All at sea on a swirl of publicity
What is it about the boat show that fills me with a sense of ennui? It was a perfect late summer’s morning as I climbed the wobbly steel steps across West Quay Road at the Southampton Boat Show. Brilliant sunshine painted the tented city of marquees of the about-to-open show: their sides gently lifting in the warming air. Out in Southampton Water the thrilling silhouette of a Tall Ship’s masts were etched against the New Forest. So what was this listless drear weighing my steps?
Suddenly the ship sailed into a clearing between the tents and I could see her hull and then I knew what it was. Lashed to her main rigging was a lurid, red plastic sign with the word HONDA written on it.
Can there be anyone in this wide world who has not heard of Honda? From the Amazonian tree-fellers cutting down the rain forest using Honda generators; to the street kitchen restauranteurs of Manila towing their eateries in place behind Honda motor-cycles to the retired Hampshire colonel using a ride-on Honda lawn-mower?

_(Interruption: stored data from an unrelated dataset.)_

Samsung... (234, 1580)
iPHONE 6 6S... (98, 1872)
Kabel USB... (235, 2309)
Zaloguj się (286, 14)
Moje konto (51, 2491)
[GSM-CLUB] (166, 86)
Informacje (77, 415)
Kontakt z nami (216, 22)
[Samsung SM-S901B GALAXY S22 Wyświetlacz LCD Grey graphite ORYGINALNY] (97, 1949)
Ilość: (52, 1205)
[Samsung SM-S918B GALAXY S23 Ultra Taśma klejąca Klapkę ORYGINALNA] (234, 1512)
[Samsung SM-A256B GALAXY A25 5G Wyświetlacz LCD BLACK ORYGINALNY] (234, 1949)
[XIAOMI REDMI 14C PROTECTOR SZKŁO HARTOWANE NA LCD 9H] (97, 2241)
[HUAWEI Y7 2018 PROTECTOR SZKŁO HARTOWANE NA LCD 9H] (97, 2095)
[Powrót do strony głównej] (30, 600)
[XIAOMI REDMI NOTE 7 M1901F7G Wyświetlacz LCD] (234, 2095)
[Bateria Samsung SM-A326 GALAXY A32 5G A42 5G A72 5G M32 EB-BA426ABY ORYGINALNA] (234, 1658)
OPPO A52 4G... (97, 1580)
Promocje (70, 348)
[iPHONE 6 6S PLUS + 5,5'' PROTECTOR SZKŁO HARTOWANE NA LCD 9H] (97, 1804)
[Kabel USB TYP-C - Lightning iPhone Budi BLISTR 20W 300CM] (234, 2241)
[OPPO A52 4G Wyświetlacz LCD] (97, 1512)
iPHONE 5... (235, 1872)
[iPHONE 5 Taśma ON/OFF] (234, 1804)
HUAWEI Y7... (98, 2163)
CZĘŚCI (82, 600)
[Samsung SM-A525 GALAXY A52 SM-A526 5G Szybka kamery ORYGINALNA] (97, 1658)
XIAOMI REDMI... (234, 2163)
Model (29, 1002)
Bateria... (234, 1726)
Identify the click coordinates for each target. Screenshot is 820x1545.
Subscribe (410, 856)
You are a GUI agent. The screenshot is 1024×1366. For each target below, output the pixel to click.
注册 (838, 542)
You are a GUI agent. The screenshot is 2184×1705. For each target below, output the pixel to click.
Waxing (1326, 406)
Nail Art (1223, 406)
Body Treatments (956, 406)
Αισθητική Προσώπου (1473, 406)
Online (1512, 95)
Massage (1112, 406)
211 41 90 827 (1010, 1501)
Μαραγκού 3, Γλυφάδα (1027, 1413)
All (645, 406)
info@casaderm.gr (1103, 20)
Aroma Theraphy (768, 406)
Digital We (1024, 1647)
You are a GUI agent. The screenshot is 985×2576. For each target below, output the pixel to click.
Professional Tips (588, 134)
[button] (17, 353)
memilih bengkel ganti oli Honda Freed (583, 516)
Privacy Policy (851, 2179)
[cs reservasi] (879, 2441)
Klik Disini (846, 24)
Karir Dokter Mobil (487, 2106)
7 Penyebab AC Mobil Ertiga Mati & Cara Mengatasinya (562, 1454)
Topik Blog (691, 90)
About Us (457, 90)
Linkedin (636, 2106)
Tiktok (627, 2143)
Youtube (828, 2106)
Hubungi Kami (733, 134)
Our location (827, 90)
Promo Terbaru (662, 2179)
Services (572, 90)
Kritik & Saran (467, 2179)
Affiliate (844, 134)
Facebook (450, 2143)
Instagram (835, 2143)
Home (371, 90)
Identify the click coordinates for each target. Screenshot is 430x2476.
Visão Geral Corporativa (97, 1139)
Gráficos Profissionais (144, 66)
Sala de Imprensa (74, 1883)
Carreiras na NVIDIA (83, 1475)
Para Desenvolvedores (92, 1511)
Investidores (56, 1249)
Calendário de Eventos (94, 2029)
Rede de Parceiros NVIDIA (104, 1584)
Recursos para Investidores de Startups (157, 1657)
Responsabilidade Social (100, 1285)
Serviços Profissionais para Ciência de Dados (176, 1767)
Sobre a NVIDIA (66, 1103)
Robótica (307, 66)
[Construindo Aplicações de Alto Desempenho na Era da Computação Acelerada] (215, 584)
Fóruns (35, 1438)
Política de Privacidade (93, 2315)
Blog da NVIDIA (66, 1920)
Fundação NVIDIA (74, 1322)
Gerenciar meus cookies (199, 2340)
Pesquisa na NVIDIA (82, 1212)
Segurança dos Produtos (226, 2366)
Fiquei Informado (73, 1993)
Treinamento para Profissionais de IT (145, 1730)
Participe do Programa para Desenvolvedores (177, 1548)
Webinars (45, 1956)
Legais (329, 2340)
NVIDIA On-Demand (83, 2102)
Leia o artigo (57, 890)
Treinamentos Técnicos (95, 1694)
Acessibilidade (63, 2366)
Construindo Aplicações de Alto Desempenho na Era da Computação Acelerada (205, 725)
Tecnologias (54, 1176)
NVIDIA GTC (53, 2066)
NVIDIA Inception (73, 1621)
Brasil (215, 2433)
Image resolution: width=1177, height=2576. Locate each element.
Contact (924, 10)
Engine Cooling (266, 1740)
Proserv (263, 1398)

So why spoil a poetic moment with a vulgar commercial banner? Can I be the only one to have switched off once the offending plug came into view? Why do so few sailing events reach the psyche of the common man? Could it be because a round the world race is called the Volvo ? Cowes Week is, or was, called Skandia Cowes Week and our very own ocean race is called the Rolex Fastnet?
By the time I reached the dockside all the marquees had flown open and the stands were ablaze with every corporate, trade and business name in the marine world, fluttering, blazing and blinking at me.